-- The input follows --
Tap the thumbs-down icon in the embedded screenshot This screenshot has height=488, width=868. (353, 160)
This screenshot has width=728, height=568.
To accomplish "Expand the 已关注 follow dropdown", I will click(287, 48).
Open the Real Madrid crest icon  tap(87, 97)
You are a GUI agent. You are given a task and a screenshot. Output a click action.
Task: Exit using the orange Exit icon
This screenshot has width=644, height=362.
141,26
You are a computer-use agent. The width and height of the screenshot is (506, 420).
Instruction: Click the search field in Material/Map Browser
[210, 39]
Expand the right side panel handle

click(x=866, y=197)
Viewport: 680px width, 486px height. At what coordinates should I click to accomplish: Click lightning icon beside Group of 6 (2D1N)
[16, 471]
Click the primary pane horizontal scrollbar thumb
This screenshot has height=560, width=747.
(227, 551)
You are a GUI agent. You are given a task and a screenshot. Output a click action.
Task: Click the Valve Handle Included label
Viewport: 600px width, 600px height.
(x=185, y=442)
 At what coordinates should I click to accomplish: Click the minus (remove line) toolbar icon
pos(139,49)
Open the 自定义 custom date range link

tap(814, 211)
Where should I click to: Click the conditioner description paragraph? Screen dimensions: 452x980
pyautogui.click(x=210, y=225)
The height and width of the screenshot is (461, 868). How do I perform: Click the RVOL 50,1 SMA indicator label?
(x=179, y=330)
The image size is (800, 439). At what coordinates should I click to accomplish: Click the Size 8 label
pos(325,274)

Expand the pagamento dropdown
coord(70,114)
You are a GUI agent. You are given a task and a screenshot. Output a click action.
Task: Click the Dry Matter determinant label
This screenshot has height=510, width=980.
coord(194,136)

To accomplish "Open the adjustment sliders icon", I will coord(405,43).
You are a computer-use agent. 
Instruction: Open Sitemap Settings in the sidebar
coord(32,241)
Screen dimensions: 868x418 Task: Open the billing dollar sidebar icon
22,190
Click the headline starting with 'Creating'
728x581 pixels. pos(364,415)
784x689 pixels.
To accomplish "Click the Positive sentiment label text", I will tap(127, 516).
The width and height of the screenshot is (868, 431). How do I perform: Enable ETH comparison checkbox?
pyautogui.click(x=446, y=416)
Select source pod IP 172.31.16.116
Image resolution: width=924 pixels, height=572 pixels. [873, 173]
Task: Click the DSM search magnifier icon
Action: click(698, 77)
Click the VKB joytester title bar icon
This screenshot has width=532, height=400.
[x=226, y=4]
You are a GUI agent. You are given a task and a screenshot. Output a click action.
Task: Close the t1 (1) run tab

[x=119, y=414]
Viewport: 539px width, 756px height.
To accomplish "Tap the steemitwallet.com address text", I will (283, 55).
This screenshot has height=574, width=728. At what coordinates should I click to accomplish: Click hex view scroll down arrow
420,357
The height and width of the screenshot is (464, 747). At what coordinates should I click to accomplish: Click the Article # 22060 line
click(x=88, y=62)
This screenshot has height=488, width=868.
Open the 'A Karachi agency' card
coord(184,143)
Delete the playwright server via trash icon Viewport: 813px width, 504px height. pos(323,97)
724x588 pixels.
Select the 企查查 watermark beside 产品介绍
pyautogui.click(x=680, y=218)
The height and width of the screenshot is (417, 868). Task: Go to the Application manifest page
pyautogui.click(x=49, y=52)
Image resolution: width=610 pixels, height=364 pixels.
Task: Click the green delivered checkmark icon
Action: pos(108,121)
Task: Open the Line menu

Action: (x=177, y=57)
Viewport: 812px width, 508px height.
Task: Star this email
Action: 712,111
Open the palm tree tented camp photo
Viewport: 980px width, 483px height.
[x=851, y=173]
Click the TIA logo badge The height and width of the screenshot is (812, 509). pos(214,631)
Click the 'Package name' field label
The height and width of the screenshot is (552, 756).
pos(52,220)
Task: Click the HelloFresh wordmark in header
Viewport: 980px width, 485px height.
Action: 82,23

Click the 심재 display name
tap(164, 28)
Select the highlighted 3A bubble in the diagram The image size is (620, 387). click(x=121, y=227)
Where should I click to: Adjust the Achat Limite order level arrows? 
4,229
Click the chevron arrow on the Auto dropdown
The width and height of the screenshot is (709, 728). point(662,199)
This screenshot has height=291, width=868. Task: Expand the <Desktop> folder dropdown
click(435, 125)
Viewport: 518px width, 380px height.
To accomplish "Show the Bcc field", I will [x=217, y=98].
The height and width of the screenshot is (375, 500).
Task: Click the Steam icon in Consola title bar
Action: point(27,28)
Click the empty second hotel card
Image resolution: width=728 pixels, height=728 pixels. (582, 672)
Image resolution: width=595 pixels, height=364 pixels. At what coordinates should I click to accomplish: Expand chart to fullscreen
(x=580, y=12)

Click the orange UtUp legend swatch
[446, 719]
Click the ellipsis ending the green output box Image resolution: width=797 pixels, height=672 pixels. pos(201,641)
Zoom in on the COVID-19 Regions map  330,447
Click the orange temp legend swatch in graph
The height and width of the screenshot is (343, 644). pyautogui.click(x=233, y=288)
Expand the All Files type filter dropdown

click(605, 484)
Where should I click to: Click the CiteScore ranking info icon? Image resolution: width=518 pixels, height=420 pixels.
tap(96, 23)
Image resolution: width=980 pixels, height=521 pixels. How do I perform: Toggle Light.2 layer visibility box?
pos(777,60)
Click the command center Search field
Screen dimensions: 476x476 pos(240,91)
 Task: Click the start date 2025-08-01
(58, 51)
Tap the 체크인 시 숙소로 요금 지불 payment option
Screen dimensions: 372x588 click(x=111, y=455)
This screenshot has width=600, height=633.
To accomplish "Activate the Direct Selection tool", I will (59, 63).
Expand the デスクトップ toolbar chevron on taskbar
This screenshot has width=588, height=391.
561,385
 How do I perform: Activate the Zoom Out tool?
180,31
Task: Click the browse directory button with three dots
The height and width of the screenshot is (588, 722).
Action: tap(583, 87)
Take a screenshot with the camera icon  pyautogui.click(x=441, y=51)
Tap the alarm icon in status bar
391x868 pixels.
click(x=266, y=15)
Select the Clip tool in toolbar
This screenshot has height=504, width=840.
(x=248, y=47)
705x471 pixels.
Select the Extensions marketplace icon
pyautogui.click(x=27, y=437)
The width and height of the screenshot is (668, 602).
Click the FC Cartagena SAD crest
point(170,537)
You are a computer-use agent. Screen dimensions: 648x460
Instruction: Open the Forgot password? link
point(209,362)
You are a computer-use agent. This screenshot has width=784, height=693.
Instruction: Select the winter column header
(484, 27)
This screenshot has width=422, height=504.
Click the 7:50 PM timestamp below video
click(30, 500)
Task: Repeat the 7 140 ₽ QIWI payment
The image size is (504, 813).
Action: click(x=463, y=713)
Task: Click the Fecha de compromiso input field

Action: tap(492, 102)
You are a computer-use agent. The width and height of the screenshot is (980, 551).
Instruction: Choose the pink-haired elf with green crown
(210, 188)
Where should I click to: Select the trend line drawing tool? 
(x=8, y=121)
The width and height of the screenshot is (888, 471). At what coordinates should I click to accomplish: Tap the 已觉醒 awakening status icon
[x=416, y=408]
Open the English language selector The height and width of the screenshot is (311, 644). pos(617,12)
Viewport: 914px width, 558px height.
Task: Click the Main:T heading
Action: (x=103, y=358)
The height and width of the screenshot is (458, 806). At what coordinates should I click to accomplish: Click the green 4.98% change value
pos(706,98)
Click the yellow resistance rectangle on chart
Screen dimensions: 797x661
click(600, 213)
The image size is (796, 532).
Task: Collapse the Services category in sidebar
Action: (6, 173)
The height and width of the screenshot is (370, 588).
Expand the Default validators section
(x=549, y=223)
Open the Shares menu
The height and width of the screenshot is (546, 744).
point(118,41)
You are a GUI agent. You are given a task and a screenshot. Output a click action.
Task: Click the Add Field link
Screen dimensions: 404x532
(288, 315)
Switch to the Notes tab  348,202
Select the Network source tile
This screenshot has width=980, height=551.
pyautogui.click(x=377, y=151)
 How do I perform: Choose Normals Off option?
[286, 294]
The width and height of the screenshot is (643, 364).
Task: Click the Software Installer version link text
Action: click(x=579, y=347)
-- The input concluded --
## Prompt
Within the records above, determine the number of lines that hold the word "computer" and return only that value.

## Solution
5